Meta Connect 2025 was filled with impressive smart glasses reveals, but also several iconic live demo fails. CTO Andrew Bosworth has since taken to Instagram to reveal what went wrong.
The first demo problem involved a chef who tried and failed to get the glasses to help him prepare a meal to show the live AI ALY-On version of Metas AI that can give you continuous contextual help by following your actions.
After a few attempts to go to the next step in the process, the chef had to give up and Meta CEO Mark Zuckerberg had to continue with the show and blame Wi-Fi. Andrew Bosworth later explained that Wi-Fi wasn’t guilty, “When the chef said ‘Hey Meta Start Live Ai’ it started every single Ray-Ban Meta’s Live AI in the building and there were many people in this building.”
He added that what worsened things was “We had directed live AI traffic to our DEV server in theory to isolate it, but we had done it for everyone in that building at these access points.” Basic “We ddose ourselves.”
A DDOS is a cyberattack aimed at overloading a server by throwing as much traffic on it as possible from multiple sources so that it cannot be accessed.
Bosworth said they had practiced the demo and it went smoothly, but that there were nowhere near so many beam-ray units in the building to cause problems.
A ‘never before seen bug’
What about the video calling mirror that destroyed Bosworth’s introduction to the show? This was “quite a little more unclear” according to his analysis after the show.
In what he described as “a never -seen bug in a new product,” Bosworth said that the reason for the problem was “The display had gone asleep at the moment the message had come from a call.”
“And then it was a race state that caused it that even when Mark woke up on the screen, we did not show the response message to him.”
A race state is a programming period for when multiple processes are performed at the same time that depend on shared data. The processes are typically not intended to run at the same time and have accidentally entered into a race to see what has been completed first – potentially changing the shared data and messy, no matter what the other process tried to do.

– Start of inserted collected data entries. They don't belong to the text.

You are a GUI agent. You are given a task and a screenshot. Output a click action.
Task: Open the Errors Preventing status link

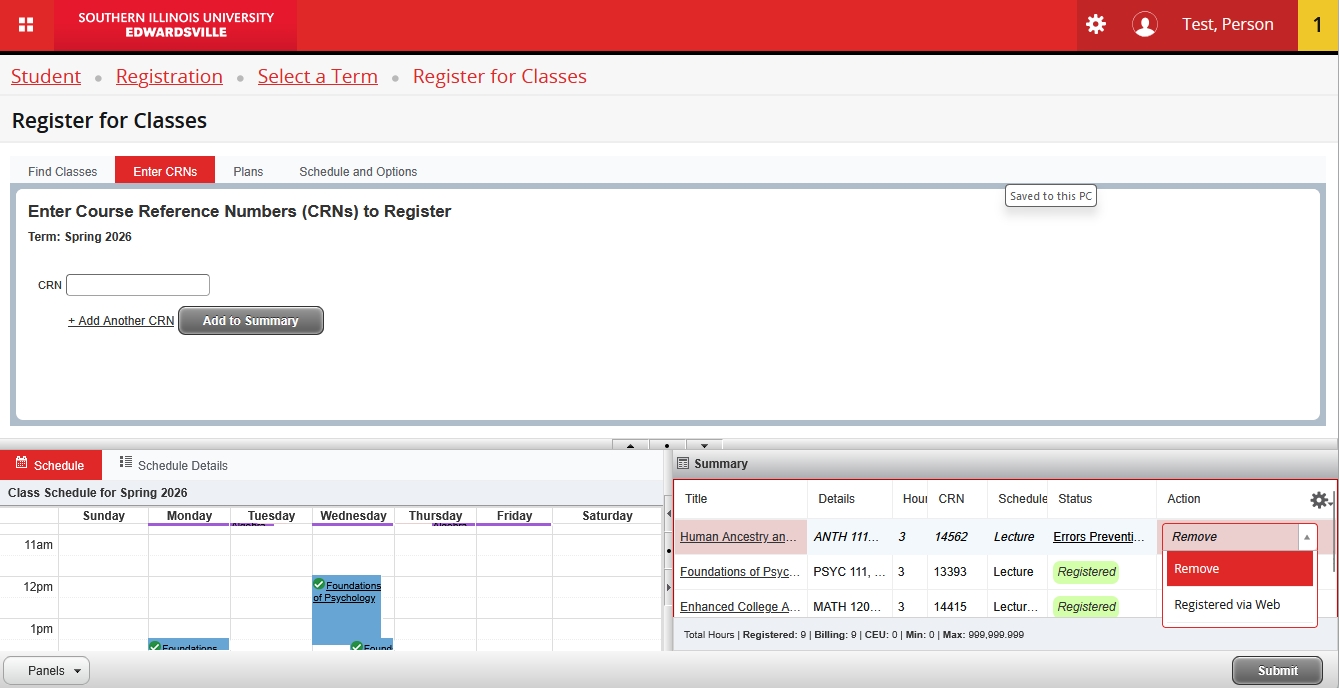[x=1098, y=537]
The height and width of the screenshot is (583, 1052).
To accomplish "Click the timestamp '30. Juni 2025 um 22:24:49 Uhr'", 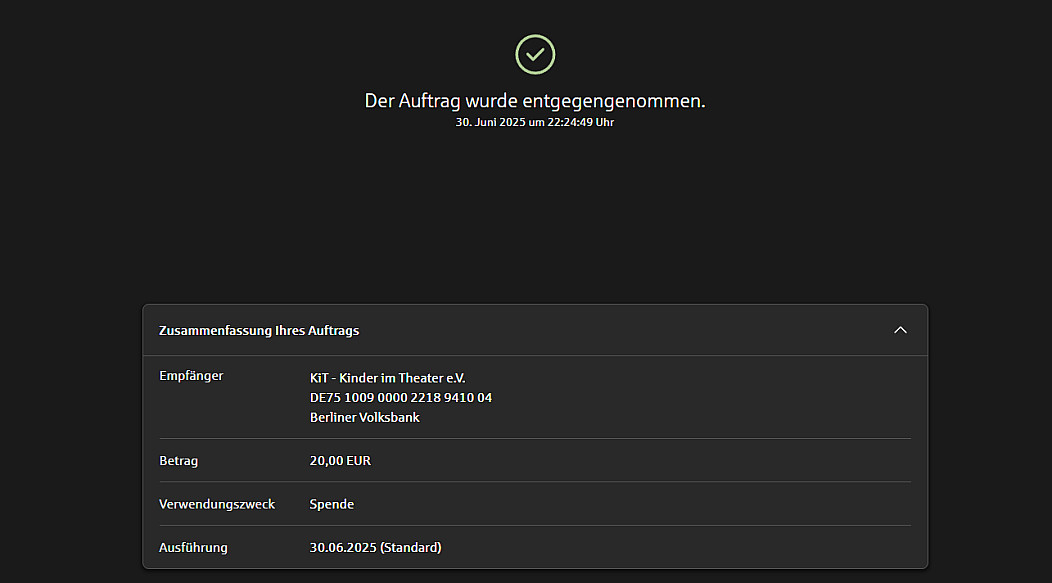I will click(535, 122).
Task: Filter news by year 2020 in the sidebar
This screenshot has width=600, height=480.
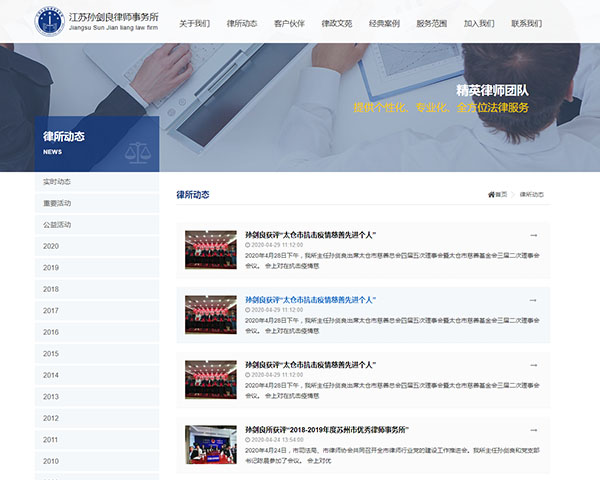Action: click(x=51, y=246)
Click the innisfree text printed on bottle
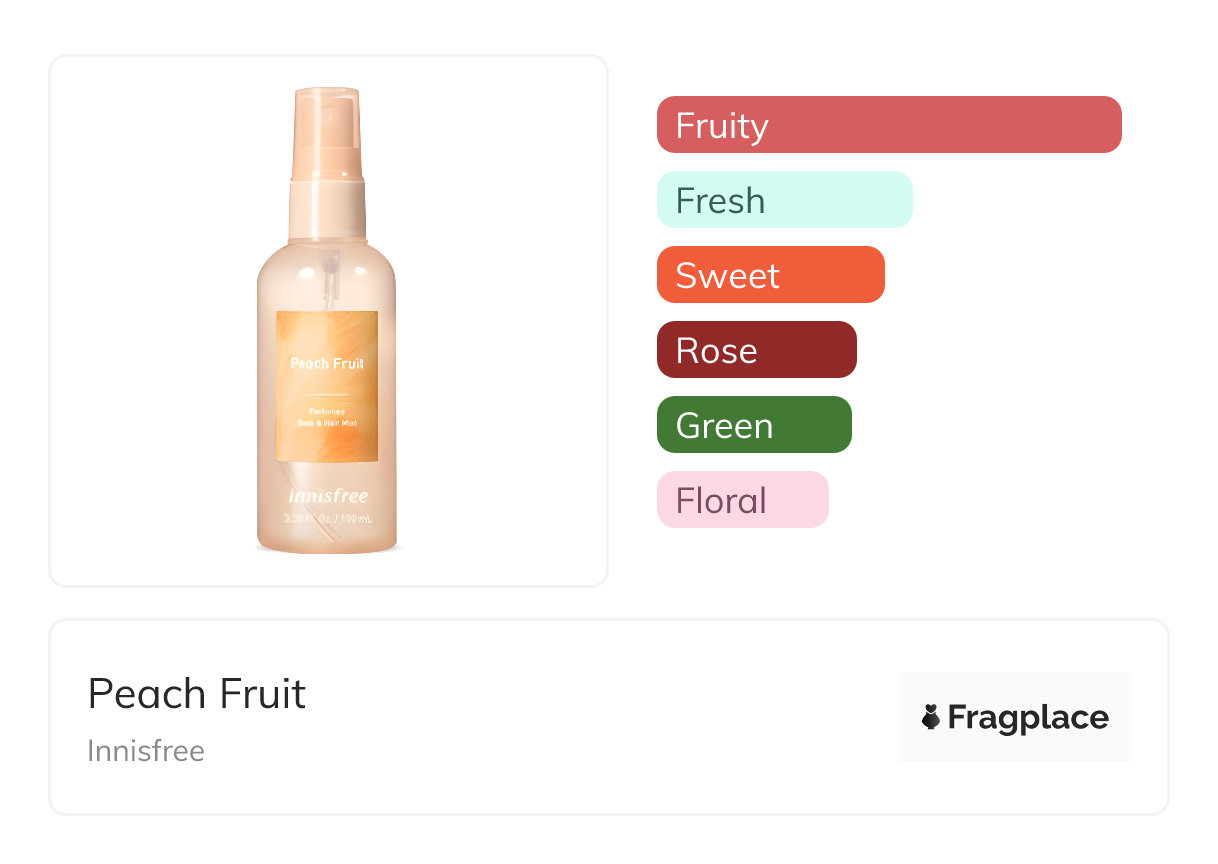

In the demo, it sounds like the messages and wake up the feature both tried to do different things with the display causing gaffe on stage.
Whatever went wrong, the demo was “The first time we had ever seen” The mistake according to Bosworth, and added (while he smiled) “It’s resolved now.”
Postivity after FAIL
In other Instagram stories, Andrew Bosworth said that even though the demo errors were a bummer, they have not convinced Meta to give up live demos or caused much embarrassment.
That’s because many journalists – like our own Lance Ulanoff and Josephine Watson – have tried the glasses out and been very impressed with what they’ve seen.
These “critics”, as Bosworth refer to them, would not be so positive if there were no positive things to say about the glasses.
When we talk about it, Lance said about Meta Ray-Ban display glasses “Based on my experience, nothing is getting any closer to delivering information with a moment and I start to wonder if this is a glimpse of what one day will replace smartphones.